A poucos quilômetros do Tatuapé, outro bairro desperta o sentimento tradicionalista em muitos paulistanos. A Mooca, um dos redutos de imigração italiana em São Paulo, também traz um pedaço de sua história no nome de suas ruas e ícones. Na Rua Javari, o estádio do Juventus, um dos clubes mais tradicionais da capital, empresta o nome do Conde Rodolfo Crespi, dono de uma das principais indústrias têxteis da capital no século XX.
O casal Rodolfo e Marina Crespi foram essenciais na construção da história da Mooca, que naquela época era essencialmente de origem operária. Rodolfo, nascido na Itália em 1874, fundou o Cotonifício Rodolfo Crespi em 1897 em um enorme prédio do bairro, na esquina da rua dos Trilhos com a rua Taquari. Os operários (além de alguns patrões) de sua fábrica fundaram o Clube Atlético Juventus em 1924, com sede em um terreno cedido por Crespi, grande incentivador do time. Além do nome do estádio, é claro, o clube ainda lhe concedeu outra homenagem: o título de presidente honorário perpétuo do Juventus.

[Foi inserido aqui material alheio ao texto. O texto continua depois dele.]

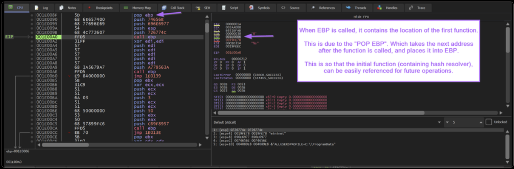The image size is (514, 169).
Task: Toggle breakpoint dot at address 001E00A2
Action: click(32, 41)
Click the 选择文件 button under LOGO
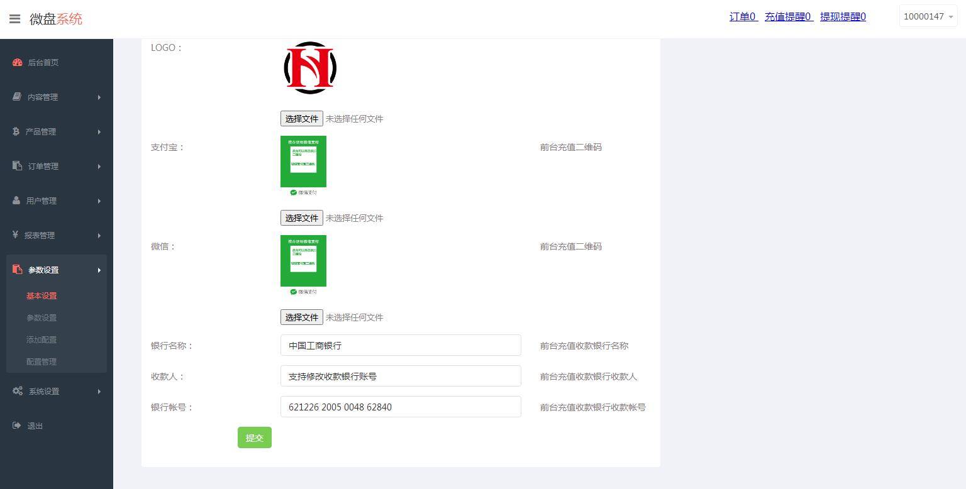 301,118
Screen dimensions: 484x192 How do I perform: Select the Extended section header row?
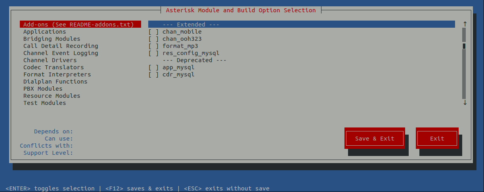coord(301,25)
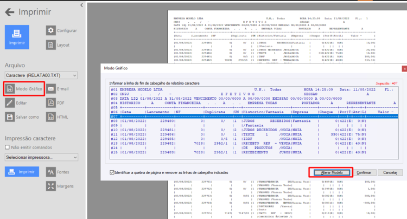The height and width of the screenshot is (219, 407).
Task: Collapse the side panel chevron
Action: coord(81,5)
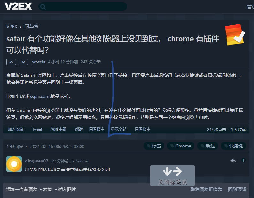Toggle 取消回复框停靠 option
The image size is (254, 198).
[x=206, y=189]
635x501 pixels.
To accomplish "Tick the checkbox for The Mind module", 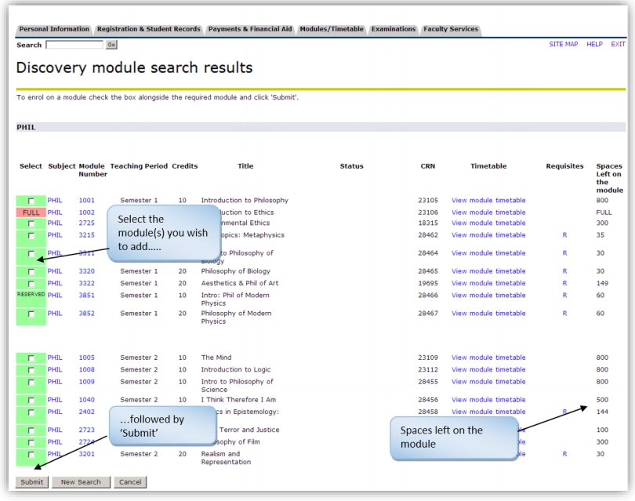I will point(31,358).
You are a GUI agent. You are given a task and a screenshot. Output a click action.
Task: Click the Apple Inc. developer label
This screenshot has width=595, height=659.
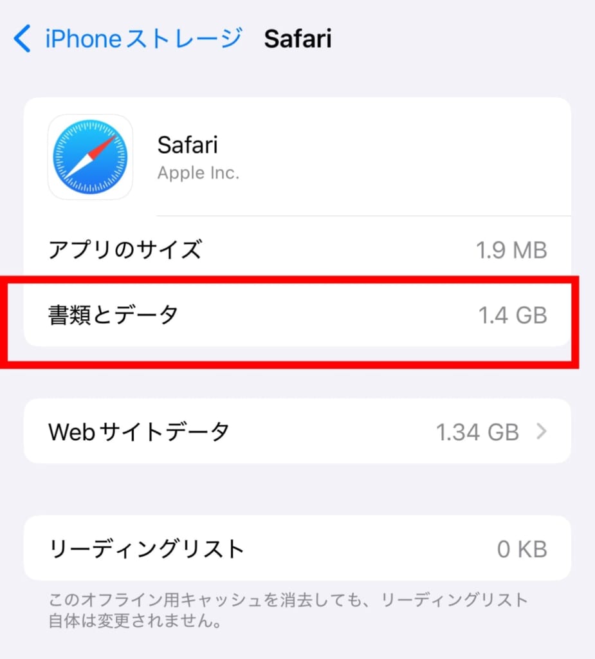point(198,172)
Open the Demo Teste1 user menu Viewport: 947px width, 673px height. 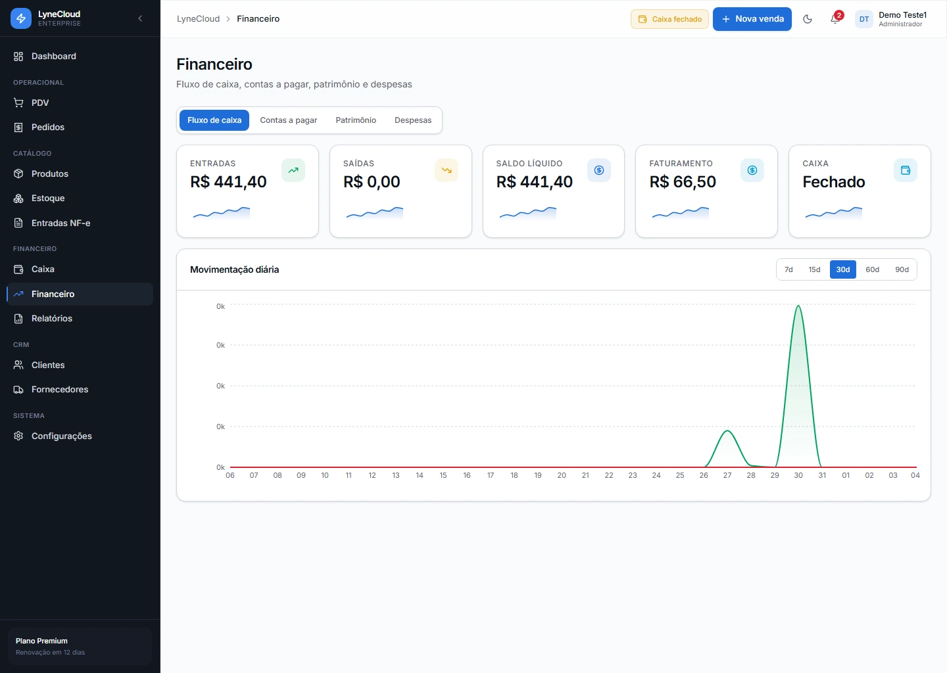(892, 19)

Já Marina - que dá nome a uma das ruas do bairro - além de cuidar das atividades empresariais da família Crespi, desenvolveu diversos projetos de caráter social. O mais conhecido é o incentivo à construção e manutenção da Fundação Ninho Jardim Condessa Marina Regoli Crespi, criada em 1936. A creche recebia os filhos dos operários e operárias do Cotonifício Crespi em tempo integral, e se destacava por desenvolver ações rotineiras de cuidado com a saúde e higiene pessoal.
A poucos metros do estádio da rua Javari, outra importante via da Mooca também traz um pouco de história. A Rua dos Trilhos, como o próprio nome diz, remete a um importante ramal da São Paulo Railway que passou pelo bairro durante o século XX. Nos trilhos, cargas eram enviadas durante a semana para algumas das principais indústrias da região, como a I.R.F. Matarazzo, Fiação e Tecelagem Aramina e, é claro, o Cotonifício Rodolfo Crespi. Já nos fins de semana, uma composição saía geralmente da Estação da Luz e percorria a Rua dos Trilhos rumo ao litoral paulista.
A partir dos anos 1950 as fábricas da Mooca começaram a fechar. Hoje, o prédio que abrigava o cotonifício é uma das lojas do supermercado Extra e a antiga creche da condessa Marina tenta se tornar um patrimônio tombado. Apesar disso, o nome desse casal, assim como de outras pessoas fundamentais na história da cidade, continua presente no dia-a-dia dos moradores.
Se antes você andava sem nem olhar para os nomes estampados nas placas, ta aí um ótimo motivo para começar a reparar e pesquisar sobre eles. Bairros de várias regiões da cidade guardam muitas histórias em suas ruas. O Ipiranga com seus monumentos históricos, o Bexiga, tradicional reduto de imigrantes italianos e a região da Sé e República, conhecida como Centro histórico. São apenas alguns exemplos de lugares onde uma caminhada pode se tornar uma aula de história à céu aberto. Aproveita essa chance de conhecer melhor sua cidade!